Microsoft 365 コンサルティング を見る →ロール設計のベストプラクティス
- グローバル管理者は最大2〜3名:日常業務には使用せず、緊急時のみ使用
- 日常業務は専用ロールで:ユーザー管理→ユーザー管理者、メール管理→Exchange管理者
- 管理者アカウントにはMFA必須:条件付きアクセスで管理者アカウントに強制適用
- 管理者アカウントと通常アカウントを分離:管理者は専用の管理者アカウント(admin@〜)を使用
- PIM(Privileged Identity Management)の活用:Entra ID P2で、管理者権限を「必要な時だけ」有効化するJust-In-Timeアクセス
緊急アクセスアカウント(Break Glass Account)
条件付きアクセスの設定ミスやMFAの障害で全管理者がロックアウトされる事態に備えて、緊急アクセスアカウントを1つ用意しておきます。
- グローバル管理者ロールを付与
- 条件付きアクセスから除外
- 長く複雑なパスワードを設定し、金庫に保管
- 使用時はアラートが発火するよう監査ログを監視
よくある質問
管理者ロールとは何ですか?
Microsoft 365テナント内の管理操作を行うための権限セットです。Entra IDのRBAC(ロールベースアクセス制御)に基づいており、必要最小限の権限を付与する「最小権限の原則」が推奨されています。
どんなロールがありますか?
テナント全体のすべての設定を管理できるグローバル管理者(最大2〜3名に限定)、ユーザーの作成・削除・パスワードリセットとグループ管理を行うユーザー管理者(人事部門のIT担当、ヘルプデスク向け)、メールボックスや配布リストを扱うExchange管理者などです。
設計のベストプラクティスは?
グローバル管理者は最大2〜3名にとどめ日常業務には使わず緊急時のみ使用します。日常業務は専用ロール(ユーザー管理→ユーザー管理者、メール管理→Exchange管理者)で行い、管理者アカウントには条件付きアクセスでMFAを強制適用します。
緊急アクセスアカウントはどう用意しますか?
グローバル管理者ロールを付与し、条件付きアクセスから除外し、長く複雑なパスワードを設定して金庫に保管します。

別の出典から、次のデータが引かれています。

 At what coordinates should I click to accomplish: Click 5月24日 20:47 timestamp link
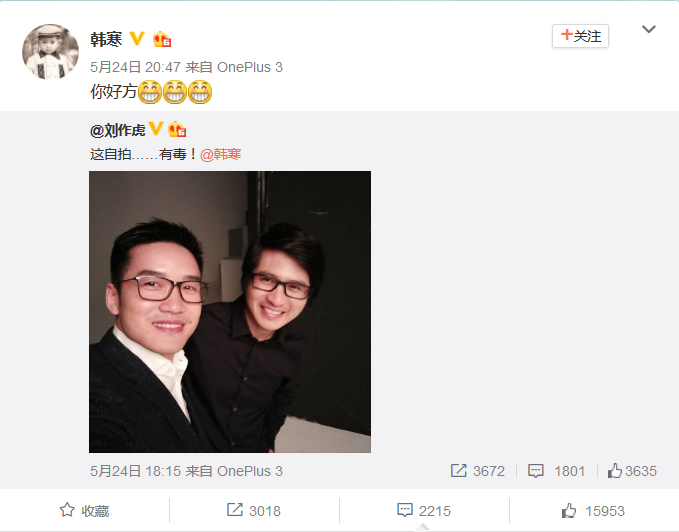pyautogui.click(x=135, y=67)
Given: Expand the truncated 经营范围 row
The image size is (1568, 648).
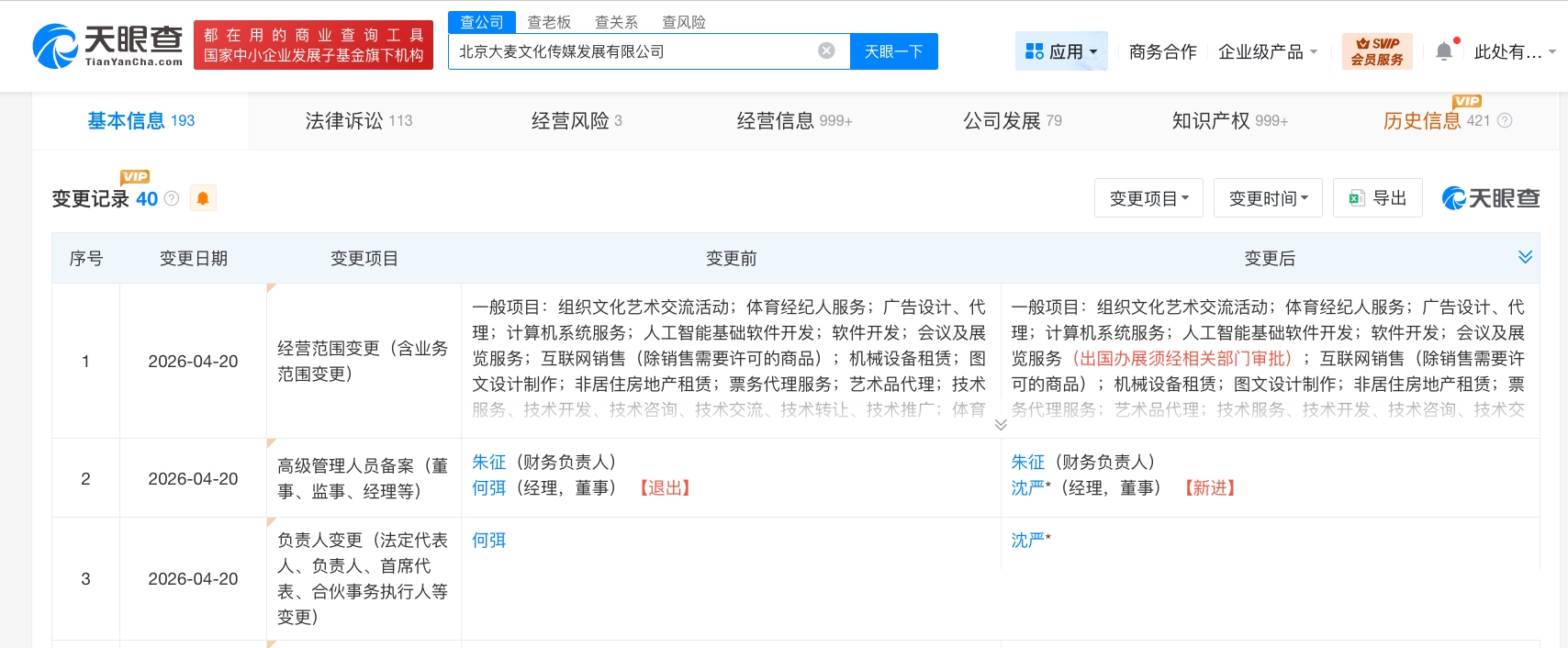Looking at the screenshot, I should [1001, 424].
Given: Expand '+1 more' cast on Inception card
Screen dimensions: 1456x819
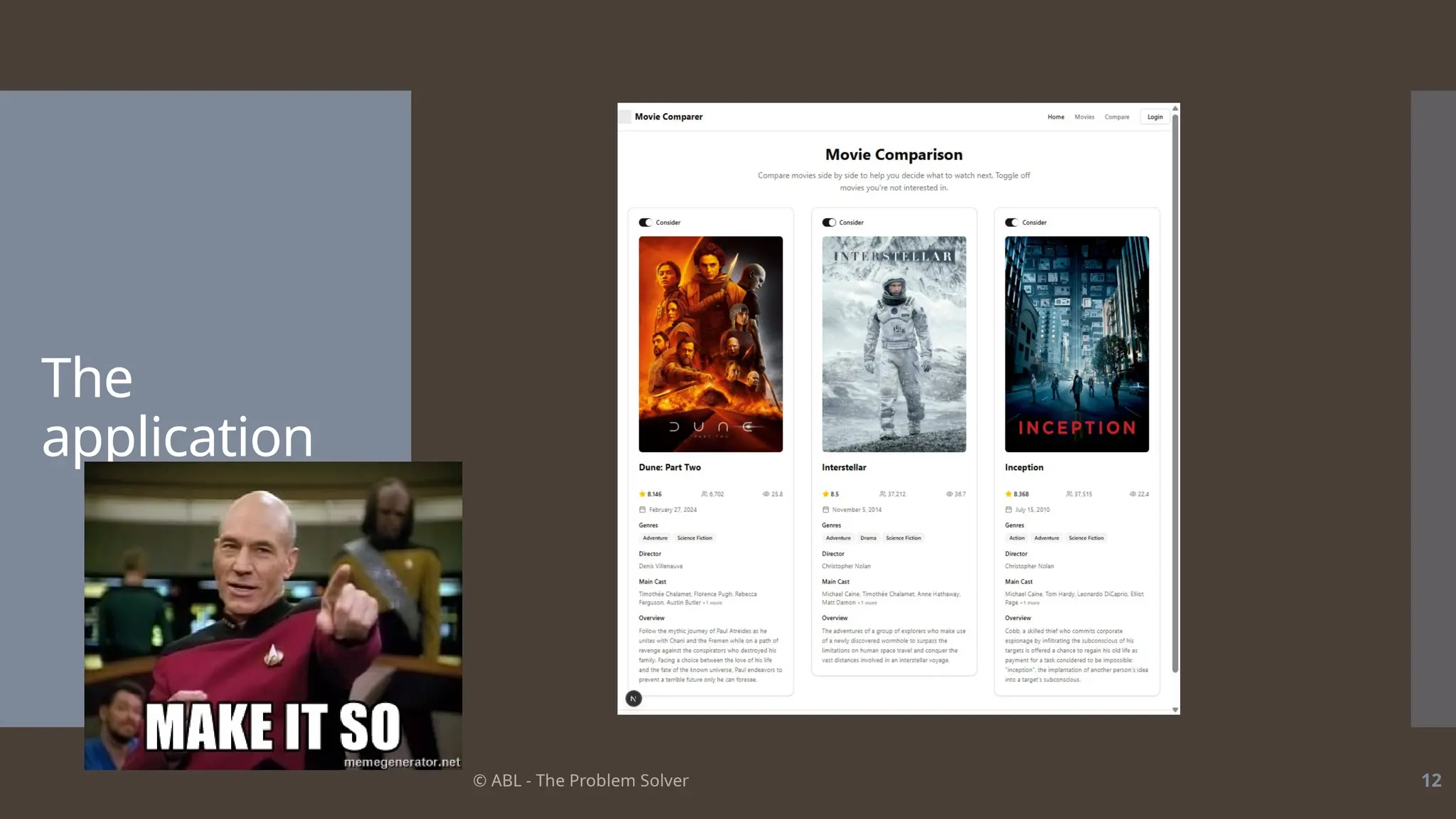Looking at the screenshot, I should click(x=1029, y=603).
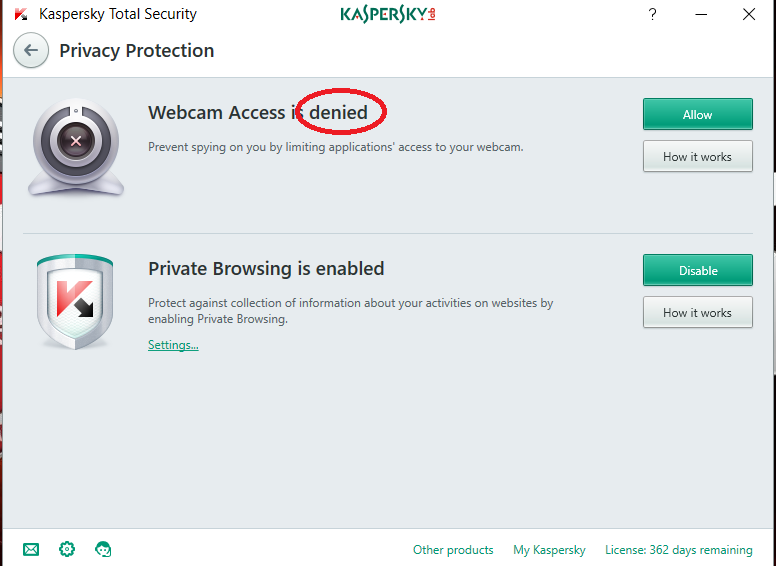The width and height of the screenshot is (776, 566).
Task: Open How it works for Webcam Access
Action: pos(697,157)
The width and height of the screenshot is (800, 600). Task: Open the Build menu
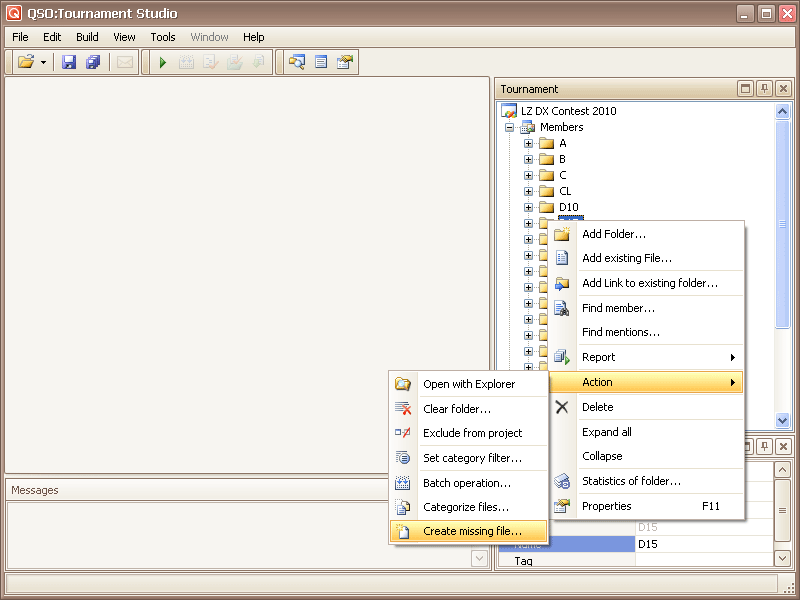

条件付きアクセスの設定ミスで全管理者がロックアウトされる事態に備えるためです。
まとめ
M365管理者ロールは「最小権限の原則」で設計し、グローバル管理者は最大2〜3名に限定しましょう。日常業務は専用ロール(ユーザー管理者、Exchange管理者等)で対応し、緊急アクセスアカウントを必ず用意してください。